TEXT SHOWN below:
- Purpose: assess mortality risk of acute pancreatitis

= Ranson criteria =

The Ranson criteria form a clinical prediction rule for predicting the prognosis and mortality risk of acute pancreatitis. They were introduced in 1974 by the English-American pancreatic expert and surgeon Dr. John Ranson (1938–1995).

==Usage==
A score of 3 or more indicates severe acute pancreatitis. This can cause organ failure, necrosis, infected necrosis, pseudocyst, and abscess. If diagnosed with severe acute pancreatitis, people will need to be admitted to a high-dependency unit or intensive care unit.

===Acute pancreatitis not secondary to gallstones===

At admission:
1. Blood glucose > 11.11 mmol/L (> 200 mg/dL)
End of TEXT SHOWN.
DATA SHOWN below:
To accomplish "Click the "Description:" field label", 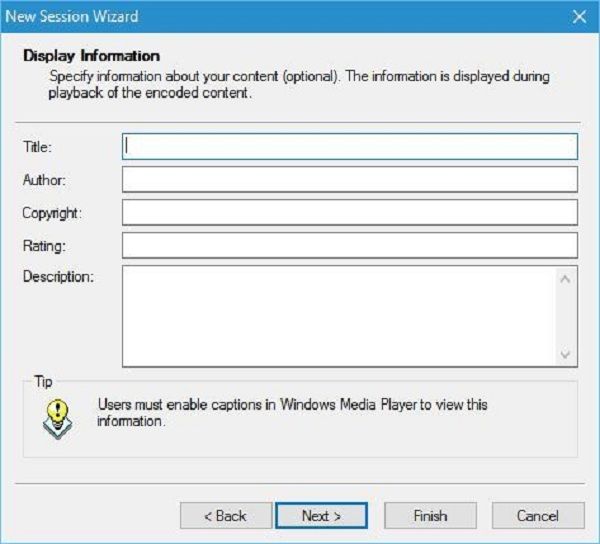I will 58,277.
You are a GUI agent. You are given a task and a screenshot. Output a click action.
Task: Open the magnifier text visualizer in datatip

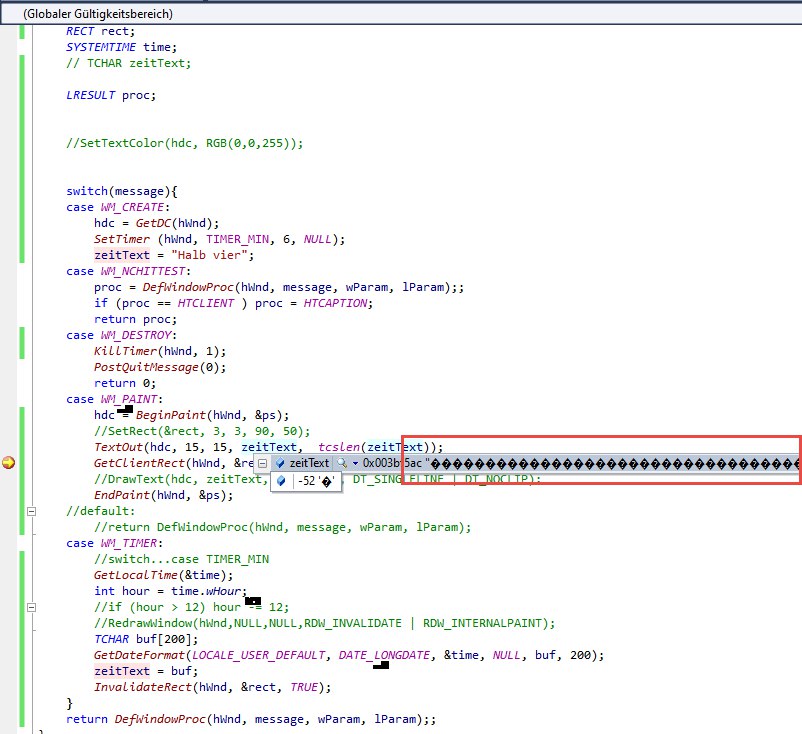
End of DATA SHOWN.
- [QUESTIONS]:
1 > Summarize the Ranson criteria text in two sentences.
2 > List every complication that the Ranson criteria text says severe acute pancreatitis can cause.
3 > Continue the Ranson criteria text from its final line onward.
The listing has no connection to the text on the Ranson criteria.

- [ANSWERS GIVEN]:
1 > The Ranson criteria are a clinical prediction rule for estimating the prognosis and mortality risk of acute pancreatitis, introduced in 1974 by the surgeon Dr. John Ranson. A score of 3 or more indicates severe acute pancreatitis, which can lead to serious complications and requires admission to a high-dependency or intensive care unit.

2 > Organ failure, necrosis, infected necrosis, pseudocyst, and abscess.

3 >
2. Age > 55 years
3. Serum LDH > 350 IU/L
4. Serum AST > 250 IU/L
5. WBC count > 16000 cells/mm^{3}
Within 48 hours:
1. Serum calcium < 2.0 mmol/L (< 8.0 mg/dL)
2. Hematocrit decreased by > 10%
3. Oxygen (hypoxemia with PaO_{2} < 60 mmHg)
4. BUN increased by 1.8 or more mmol/L (5 or more mg/dL) after IV fluid hydration
5. Base deficit (negative base excess) > 4 mEq/L
6. Sequestration of fluids > 6 L

===Acute pancreatitis secondary to gallstones===

At admission:
1. Glucose > 220 mg/dl
2. Age > 70 years
3. LDH > 400 IU/L
4. AST > 250 IU/ 100 ml
5. WBC count > 18000 cells/mm^{3}
Within 48 hours:
1. Serum calcium < 8 mg/dL
2. Hematocrit decreased by > 10%
3. Base deficit > 4 mEq/L
4. BUN increased by > 2 mg/dL
5. Sequestered fluid > 4L

== Alternatives ==
Alternatively, pancreatitis severity can be assessed by any of the following:
- APACHE II score ≥ 8
- Balthazar computed tomography severity index (CTSI)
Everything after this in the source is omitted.